Besides bleeding, other complications with an important impact on outcome are thromboembolism [
4,
30] and technical issues of the ECMO device caused by clotting. The incidence of thrombosis in patients requiring vvECMO support ranges from 0 to 85% [
4]. Most previous studies reporting on the use of Argatroban during ECMO therapy included patients with type II HIT [
8,
12]. However, HIT is associated with high rates of thromboembolism and hence lower survival rates [
10]; therefore, a direct comparison with the current analysis that excludes patients with HIT is not feasible. The largest study on thromboembolism during vvECMO therapy to date reports incidences of any type of thrombosis of 62% [
4], and the fraction of 28% clinically significant thromboembolic events was comparable to that of the Argatroban group in this study. Eventually, Argatroban may be an alternative in cohorts with a high risk for thromboembolism such as COVID-19 patients [
31] due to its antithrombotic action, presumably also working in already formed clots, and its potential anti-inflammatory, and theoretical antiviral characteristics [
32]. Technical complications related to clotting were similar. In 2004, Young et al. [
33] found decreased thrombin generation in ECMO patients anticoagulated with Argatroban in comparison to UFH, but this observation has not been transferred into clinical practice so far.

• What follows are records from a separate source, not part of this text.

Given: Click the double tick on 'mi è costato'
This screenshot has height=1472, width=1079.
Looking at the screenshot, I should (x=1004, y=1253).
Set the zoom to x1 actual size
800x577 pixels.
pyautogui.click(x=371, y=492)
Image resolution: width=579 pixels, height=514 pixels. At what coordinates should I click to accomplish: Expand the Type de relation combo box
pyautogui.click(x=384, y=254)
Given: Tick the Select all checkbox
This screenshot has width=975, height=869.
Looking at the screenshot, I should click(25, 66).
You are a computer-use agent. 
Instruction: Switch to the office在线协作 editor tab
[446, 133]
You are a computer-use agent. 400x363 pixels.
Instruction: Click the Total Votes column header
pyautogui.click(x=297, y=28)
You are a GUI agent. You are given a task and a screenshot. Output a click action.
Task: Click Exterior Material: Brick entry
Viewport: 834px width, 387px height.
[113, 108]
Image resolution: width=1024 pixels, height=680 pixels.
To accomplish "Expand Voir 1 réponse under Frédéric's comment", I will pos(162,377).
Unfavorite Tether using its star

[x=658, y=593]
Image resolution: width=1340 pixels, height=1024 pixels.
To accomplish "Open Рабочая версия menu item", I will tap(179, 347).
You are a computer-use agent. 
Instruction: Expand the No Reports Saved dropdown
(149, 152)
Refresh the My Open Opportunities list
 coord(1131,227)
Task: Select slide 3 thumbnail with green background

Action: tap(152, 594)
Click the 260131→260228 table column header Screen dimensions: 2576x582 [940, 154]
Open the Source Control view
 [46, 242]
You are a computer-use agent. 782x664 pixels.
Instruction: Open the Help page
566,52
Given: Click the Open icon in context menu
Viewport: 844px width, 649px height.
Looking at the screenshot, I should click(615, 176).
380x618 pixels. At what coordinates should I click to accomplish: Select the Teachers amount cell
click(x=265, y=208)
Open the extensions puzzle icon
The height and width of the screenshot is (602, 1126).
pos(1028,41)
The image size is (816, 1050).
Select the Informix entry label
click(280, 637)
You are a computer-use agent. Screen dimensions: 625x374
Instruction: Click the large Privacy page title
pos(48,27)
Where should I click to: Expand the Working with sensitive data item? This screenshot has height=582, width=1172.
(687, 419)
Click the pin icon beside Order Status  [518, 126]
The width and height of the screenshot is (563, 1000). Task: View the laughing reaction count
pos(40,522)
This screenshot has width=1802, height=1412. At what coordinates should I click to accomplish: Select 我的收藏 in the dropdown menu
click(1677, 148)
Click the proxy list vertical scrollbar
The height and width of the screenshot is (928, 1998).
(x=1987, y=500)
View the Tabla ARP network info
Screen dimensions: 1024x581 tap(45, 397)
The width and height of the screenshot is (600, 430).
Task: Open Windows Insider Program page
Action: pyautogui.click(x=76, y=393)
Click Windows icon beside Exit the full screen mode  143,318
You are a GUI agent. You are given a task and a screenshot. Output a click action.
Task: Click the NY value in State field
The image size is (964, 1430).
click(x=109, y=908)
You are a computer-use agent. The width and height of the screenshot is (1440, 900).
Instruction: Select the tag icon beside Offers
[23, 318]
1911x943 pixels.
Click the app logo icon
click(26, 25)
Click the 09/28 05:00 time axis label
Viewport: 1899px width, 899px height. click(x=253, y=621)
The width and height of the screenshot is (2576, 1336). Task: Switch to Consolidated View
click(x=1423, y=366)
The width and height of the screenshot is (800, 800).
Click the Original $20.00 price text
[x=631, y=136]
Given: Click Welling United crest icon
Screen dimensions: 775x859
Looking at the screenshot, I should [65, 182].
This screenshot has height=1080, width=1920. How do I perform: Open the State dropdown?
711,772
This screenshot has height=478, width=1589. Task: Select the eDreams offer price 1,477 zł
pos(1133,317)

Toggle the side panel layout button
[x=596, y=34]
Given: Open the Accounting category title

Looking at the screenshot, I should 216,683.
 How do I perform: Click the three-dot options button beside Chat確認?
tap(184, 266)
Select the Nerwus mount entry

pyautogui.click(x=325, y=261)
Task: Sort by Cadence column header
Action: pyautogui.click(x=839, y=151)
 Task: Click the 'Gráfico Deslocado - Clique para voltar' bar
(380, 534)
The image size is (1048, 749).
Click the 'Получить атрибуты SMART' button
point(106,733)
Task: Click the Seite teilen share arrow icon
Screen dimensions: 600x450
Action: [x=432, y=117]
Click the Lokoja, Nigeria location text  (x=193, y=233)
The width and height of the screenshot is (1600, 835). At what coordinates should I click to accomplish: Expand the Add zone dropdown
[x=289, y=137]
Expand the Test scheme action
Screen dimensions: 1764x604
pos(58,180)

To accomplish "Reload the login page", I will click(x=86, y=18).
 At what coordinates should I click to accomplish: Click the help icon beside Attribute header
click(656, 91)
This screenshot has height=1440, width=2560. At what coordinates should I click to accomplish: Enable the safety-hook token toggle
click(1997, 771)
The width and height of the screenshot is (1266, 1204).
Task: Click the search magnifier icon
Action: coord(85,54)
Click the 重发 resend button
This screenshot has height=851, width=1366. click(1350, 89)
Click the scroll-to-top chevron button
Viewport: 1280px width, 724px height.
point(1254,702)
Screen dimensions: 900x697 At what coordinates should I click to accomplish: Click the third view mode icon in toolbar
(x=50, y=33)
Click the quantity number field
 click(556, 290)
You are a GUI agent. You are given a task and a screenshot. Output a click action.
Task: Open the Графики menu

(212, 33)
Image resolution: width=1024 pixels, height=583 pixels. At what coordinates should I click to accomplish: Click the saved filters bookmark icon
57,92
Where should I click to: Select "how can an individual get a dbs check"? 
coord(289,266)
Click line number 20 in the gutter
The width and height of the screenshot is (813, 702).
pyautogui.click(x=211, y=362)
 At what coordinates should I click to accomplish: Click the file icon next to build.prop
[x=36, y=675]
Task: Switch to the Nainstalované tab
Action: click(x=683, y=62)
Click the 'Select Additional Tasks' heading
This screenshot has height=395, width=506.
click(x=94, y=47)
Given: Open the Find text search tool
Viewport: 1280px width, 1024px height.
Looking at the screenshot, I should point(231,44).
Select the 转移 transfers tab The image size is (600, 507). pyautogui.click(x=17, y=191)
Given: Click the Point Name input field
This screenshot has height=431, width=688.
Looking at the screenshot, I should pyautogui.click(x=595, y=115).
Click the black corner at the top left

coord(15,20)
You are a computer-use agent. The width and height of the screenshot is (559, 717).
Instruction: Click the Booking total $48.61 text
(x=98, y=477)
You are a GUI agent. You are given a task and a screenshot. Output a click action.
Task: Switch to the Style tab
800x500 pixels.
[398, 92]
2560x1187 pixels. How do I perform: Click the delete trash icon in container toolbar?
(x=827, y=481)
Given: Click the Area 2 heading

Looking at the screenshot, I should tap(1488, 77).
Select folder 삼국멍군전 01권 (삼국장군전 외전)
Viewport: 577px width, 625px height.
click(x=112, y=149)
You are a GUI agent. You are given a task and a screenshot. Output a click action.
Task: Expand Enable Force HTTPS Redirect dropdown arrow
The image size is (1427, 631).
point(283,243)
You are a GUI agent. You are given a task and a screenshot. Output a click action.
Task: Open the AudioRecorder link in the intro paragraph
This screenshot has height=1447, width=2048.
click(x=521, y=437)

It is likely that aPTT is not the best parameter to monitor anticoagulation with Argatroban and other parameters such as ecarin clotting time may be superior [
28]. Yet, aPTT is widely available in clinical practice and has been frequently used to control anticoagulation with Argatroban in ECMO and non-ECMO patients [
8,
11,
12,
34]. Alternatives such as Argatroban concentration or plasma-diluted thrombin time that are not influenced by various other factors such as D-Dimers and coagulopathy have no ceiling effect like aPTT and remain valid at higher ranges [
10,
27,
35,
36]. In the current analysis, Argatroban concentrations only moderately correlated with aPTT levels. However, a therapeutic target range according to clinical efficacy has not yet been defined. In their case report, Kennedy et al. suggested a range of 0.4–1.2 μg/ml but did not provide any further evidence [
37]. Technical complications such as pump or oxygenator failure were comparable between the two groups in our analysis and similar to previous reports [
38]. By trend, successful discharge from hospital was higher in the Argatroban group; however, our study was not powered for outcome.
Limitations
This single-center retrospective study was conducted by staff with considerable experience in the use of Argatroban. Therefore, some singularities of Argatroban were known before the initiation of the study, for instance the need of a very low initiation dose and a stepwise increase during the further treatment course. A direct causal relationship cannot be inferred due to the study’s design. Patients with cardiogenic shock during veno-arterial (va) ECMO therapy were excluded a priori to avoid cases of liver failure, for which Argatroban is contraindicated. A systematic bias may have occurred since the classification of bleeding events is limited in retrospective studies. To address this issue, we also reported the daily need of RBC transfusion. Our study included patients from a time period of 13 years. We cannot exclude that some details of management had changed over time; however, standards of care, persons in charge and technical set-up remained essentially the same so that outcome data are comparable to results previously published by our research group.
Finally, due to the limited number of patients treated with Argatroban, small effects and differences may have been missed, and future prospective studies should involve larger cohorts.